In the morning, attendees gathered in Walker Auditorium after being welcomed by fifty-two student volunteers. The student volunteers included workshop facilitators and networking group leaders who created conversation with groups of students from various schools at lunch and following the workshops.
Students led by Eric Chun ’19 then performed a medley of songs in various Asian languages. Afterwards, Mr. Yoo and Kim introduced the keynote speaker, Rosetta Eun Ryong Lee.
Lee is a diversity consultant and faculty member at Seattle Girls’ School, where she teaches STEM. Lee addressed the entire school community during Auditorium on April 12, with a presentation entitled “Navigating Microaggressions: Dialogue Tools for Ouch Moments.” She outlined the variety of ways people can handle uncomfortable situations containing microaggressions. At the AAFC, Lee shifted the focus of her presentation to her personal story of growing up with an Asian identity.
Throughout the day, participants attended three workshops, which they chose prior to the conference. This year’s conference offered 25 workshops, led by experts, college students, and students from Hotchkiss and other prep schools. Topics ranged from “Racism in Homogenous Asian Countries” to “Discovering Minority Relationships Through Hip-Hop.” Vincent Chen, a student participant from St. George’s school, said, “I attended ‘What I Said and What I Meant,’ and ‘Leading with Purpose and Presence.’ Through these workshops, I gained more ambition and desire to fight for the equality of our race.”

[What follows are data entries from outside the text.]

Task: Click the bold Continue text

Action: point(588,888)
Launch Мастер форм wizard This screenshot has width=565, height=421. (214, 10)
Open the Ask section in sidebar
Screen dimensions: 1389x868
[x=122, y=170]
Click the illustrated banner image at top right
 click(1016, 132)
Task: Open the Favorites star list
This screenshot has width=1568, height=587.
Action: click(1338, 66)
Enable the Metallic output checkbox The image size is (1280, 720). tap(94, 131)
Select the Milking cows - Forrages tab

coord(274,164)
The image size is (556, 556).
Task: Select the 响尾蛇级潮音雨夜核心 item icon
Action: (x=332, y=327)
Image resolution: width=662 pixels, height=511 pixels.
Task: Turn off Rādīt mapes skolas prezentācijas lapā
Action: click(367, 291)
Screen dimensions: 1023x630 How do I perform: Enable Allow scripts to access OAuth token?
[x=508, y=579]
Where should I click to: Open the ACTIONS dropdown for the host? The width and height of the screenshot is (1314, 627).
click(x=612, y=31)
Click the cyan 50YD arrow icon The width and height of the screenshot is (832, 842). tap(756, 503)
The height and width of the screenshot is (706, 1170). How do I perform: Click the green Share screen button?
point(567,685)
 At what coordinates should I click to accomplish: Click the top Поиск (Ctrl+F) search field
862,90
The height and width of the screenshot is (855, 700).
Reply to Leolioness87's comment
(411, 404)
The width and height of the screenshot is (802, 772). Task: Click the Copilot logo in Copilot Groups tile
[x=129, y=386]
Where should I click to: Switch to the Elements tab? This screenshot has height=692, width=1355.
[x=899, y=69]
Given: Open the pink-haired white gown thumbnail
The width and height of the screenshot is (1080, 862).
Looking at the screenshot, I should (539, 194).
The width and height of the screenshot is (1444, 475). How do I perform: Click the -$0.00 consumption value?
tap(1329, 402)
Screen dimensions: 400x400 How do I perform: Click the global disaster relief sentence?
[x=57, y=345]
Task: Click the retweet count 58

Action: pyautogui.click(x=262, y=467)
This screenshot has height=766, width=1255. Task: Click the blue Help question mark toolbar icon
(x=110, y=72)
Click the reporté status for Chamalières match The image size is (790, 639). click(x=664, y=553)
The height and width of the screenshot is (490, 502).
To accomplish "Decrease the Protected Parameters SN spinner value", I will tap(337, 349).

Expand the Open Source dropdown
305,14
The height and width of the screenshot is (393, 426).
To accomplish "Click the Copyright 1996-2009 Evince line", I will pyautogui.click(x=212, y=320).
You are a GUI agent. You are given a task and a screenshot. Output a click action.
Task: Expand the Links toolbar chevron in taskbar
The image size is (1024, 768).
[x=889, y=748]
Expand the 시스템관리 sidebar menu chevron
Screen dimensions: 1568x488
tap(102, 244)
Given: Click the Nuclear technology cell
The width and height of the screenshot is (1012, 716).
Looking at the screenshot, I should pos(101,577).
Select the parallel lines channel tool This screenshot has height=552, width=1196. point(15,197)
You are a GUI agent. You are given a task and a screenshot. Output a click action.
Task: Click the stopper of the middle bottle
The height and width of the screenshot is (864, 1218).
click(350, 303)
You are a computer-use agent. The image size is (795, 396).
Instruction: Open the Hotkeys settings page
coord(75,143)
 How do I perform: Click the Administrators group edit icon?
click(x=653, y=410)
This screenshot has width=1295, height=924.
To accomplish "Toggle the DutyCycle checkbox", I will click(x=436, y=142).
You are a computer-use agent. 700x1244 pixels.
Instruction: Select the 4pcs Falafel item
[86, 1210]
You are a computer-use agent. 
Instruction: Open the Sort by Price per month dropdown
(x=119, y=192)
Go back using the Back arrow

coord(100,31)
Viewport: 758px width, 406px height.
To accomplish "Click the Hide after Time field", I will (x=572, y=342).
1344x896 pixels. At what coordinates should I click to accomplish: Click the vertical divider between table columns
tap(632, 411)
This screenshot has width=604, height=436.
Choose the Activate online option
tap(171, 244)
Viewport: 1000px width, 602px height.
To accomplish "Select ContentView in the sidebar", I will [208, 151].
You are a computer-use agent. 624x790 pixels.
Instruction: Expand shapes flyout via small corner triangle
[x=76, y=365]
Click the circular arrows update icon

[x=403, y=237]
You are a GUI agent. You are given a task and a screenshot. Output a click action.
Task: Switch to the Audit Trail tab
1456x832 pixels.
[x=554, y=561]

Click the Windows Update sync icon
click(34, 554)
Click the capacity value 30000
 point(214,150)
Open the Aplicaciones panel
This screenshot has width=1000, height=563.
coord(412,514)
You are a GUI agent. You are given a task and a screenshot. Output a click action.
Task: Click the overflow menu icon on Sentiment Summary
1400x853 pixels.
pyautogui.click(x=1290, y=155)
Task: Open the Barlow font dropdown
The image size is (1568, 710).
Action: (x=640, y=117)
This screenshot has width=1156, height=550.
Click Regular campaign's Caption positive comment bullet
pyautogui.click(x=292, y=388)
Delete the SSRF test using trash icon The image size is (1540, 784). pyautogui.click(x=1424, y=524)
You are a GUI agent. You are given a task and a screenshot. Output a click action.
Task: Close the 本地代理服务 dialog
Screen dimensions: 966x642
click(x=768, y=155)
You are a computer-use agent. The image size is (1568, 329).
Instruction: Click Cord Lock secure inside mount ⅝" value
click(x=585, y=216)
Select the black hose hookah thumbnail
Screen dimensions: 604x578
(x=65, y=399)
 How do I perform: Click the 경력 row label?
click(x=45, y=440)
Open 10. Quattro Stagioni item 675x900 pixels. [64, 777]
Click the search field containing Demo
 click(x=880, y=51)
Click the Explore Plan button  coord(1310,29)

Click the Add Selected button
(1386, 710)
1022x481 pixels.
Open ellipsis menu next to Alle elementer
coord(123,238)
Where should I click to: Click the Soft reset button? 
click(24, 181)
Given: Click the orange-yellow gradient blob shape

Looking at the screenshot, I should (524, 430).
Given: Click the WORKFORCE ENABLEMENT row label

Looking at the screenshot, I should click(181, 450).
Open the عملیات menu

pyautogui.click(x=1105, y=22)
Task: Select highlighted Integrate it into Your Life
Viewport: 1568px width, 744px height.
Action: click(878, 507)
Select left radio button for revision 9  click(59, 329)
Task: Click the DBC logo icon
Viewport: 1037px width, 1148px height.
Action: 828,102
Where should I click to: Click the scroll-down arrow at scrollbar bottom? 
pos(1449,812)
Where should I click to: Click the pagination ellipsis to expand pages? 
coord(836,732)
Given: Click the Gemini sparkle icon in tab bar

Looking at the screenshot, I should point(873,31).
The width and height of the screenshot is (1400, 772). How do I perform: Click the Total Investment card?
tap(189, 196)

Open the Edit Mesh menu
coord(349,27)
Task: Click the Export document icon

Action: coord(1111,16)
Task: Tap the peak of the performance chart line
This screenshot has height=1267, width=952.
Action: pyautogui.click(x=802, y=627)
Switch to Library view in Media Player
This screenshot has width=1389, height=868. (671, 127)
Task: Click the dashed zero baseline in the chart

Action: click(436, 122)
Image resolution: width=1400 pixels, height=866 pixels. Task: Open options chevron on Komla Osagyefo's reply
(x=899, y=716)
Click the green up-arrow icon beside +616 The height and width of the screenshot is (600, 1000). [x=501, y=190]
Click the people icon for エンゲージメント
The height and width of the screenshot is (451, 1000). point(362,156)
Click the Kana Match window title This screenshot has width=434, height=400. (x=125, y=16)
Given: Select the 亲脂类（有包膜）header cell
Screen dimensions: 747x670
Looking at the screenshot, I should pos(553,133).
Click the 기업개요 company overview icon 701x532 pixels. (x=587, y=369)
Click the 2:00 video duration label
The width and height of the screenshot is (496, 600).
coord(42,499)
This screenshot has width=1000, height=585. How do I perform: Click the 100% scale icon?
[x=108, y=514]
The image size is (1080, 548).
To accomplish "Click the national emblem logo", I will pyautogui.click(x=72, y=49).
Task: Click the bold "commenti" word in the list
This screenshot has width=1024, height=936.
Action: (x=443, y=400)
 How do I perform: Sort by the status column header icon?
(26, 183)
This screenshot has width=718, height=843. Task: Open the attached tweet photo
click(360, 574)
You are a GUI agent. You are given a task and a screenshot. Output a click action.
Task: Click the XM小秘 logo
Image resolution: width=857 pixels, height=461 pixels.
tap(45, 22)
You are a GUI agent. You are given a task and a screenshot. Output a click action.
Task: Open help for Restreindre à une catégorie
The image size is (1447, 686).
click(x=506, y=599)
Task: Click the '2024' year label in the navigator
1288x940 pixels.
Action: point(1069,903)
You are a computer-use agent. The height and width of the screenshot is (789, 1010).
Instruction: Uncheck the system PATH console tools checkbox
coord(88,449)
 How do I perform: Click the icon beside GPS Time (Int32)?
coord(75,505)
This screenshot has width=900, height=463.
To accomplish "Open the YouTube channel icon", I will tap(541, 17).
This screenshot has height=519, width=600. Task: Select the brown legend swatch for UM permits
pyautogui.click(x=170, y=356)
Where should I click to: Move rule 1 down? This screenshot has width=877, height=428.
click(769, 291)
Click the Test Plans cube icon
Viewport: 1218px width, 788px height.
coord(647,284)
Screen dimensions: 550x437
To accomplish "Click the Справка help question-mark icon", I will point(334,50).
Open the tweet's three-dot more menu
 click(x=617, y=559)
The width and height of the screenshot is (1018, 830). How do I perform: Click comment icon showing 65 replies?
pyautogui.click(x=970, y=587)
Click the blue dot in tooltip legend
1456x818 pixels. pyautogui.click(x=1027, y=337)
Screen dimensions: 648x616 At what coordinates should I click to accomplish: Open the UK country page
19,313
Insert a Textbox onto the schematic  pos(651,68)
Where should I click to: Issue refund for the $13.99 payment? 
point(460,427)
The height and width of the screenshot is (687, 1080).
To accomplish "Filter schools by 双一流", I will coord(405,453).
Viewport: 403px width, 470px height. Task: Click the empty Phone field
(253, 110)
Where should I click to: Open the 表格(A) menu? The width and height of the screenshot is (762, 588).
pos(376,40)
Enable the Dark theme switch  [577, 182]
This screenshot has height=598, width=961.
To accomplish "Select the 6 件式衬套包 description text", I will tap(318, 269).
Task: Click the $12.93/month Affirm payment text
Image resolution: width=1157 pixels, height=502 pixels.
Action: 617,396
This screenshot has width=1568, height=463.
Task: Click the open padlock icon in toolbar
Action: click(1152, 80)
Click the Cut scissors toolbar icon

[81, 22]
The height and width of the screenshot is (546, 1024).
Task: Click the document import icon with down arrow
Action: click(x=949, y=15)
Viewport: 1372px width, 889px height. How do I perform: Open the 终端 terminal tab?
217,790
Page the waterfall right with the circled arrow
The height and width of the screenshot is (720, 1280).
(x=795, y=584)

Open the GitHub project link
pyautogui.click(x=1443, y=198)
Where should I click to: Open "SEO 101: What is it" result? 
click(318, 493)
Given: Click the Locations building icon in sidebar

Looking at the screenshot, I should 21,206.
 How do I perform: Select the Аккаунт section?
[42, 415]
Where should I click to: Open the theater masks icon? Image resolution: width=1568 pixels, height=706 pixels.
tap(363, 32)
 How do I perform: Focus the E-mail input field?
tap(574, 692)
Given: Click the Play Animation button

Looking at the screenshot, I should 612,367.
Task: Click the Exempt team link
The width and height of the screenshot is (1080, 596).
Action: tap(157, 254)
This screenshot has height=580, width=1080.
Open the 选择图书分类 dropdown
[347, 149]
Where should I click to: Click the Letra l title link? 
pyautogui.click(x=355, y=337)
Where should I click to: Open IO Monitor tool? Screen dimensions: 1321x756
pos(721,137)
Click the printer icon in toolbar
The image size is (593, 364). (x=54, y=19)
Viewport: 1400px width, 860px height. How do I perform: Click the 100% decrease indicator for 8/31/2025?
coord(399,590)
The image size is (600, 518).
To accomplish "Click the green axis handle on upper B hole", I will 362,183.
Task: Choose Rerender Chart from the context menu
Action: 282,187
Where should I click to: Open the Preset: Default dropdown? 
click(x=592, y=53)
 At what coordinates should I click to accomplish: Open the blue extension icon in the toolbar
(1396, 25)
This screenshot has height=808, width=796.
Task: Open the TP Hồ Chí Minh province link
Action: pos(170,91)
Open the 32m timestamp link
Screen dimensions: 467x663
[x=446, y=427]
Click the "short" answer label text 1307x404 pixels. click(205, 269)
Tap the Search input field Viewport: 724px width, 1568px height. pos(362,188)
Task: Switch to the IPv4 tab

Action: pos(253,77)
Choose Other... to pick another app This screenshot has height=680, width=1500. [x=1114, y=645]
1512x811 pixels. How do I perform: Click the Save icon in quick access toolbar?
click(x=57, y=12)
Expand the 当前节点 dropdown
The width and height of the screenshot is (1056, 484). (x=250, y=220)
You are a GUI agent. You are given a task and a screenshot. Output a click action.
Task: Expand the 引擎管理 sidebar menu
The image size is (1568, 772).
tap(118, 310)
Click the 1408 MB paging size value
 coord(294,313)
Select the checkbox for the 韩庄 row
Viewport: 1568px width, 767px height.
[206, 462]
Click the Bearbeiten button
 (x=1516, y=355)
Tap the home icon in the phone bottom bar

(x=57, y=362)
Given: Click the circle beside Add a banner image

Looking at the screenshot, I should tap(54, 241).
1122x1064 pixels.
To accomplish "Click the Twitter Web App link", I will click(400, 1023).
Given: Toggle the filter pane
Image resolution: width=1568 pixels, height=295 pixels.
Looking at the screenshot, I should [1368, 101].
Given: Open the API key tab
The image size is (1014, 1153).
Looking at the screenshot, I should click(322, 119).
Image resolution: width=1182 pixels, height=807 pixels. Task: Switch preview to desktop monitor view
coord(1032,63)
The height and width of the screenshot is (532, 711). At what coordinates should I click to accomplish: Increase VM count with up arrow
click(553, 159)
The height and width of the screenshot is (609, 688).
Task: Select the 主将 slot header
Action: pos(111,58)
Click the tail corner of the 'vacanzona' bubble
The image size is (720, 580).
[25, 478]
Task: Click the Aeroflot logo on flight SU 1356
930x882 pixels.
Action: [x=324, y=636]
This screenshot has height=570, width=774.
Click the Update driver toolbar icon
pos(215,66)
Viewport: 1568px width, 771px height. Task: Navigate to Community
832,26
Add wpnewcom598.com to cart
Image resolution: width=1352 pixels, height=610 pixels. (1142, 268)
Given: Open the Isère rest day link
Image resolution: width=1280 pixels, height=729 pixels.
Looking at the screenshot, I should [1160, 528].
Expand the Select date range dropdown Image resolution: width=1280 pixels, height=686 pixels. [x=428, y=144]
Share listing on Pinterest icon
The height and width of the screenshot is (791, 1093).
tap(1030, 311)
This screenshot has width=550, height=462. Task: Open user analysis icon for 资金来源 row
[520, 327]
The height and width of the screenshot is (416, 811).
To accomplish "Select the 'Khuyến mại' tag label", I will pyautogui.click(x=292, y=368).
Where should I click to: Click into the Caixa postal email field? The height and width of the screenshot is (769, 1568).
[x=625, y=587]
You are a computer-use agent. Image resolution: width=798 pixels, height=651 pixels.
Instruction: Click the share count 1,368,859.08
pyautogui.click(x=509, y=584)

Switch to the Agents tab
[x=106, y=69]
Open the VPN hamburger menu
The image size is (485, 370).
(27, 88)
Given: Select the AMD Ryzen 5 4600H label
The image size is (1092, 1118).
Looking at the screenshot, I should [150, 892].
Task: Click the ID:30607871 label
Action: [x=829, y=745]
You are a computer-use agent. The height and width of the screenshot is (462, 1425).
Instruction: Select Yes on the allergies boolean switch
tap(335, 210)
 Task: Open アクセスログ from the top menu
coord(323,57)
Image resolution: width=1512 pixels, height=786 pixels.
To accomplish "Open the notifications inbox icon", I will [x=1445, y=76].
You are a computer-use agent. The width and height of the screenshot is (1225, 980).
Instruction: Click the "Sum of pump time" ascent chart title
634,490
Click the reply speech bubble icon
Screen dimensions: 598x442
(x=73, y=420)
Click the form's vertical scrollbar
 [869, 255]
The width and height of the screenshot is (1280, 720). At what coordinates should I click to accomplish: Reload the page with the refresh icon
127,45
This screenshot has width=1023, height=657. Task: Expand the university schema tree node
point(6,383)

Students gathered in classrooms during lunch and at the end of the day for networking groups. These groups had no set discussion topics, which gave participants a chance to share their experiences freely. Each group was led by one Hotchkiss student and took place during two 50-minute slots. Volunteer Grace Li ’21, said, “My favorite time during the conference [was] facilitating [the networking group] because it [was] some one-on-one time to talk to the people and get to know [them].”
Phillips Exeter Academy will hold next year’s conference.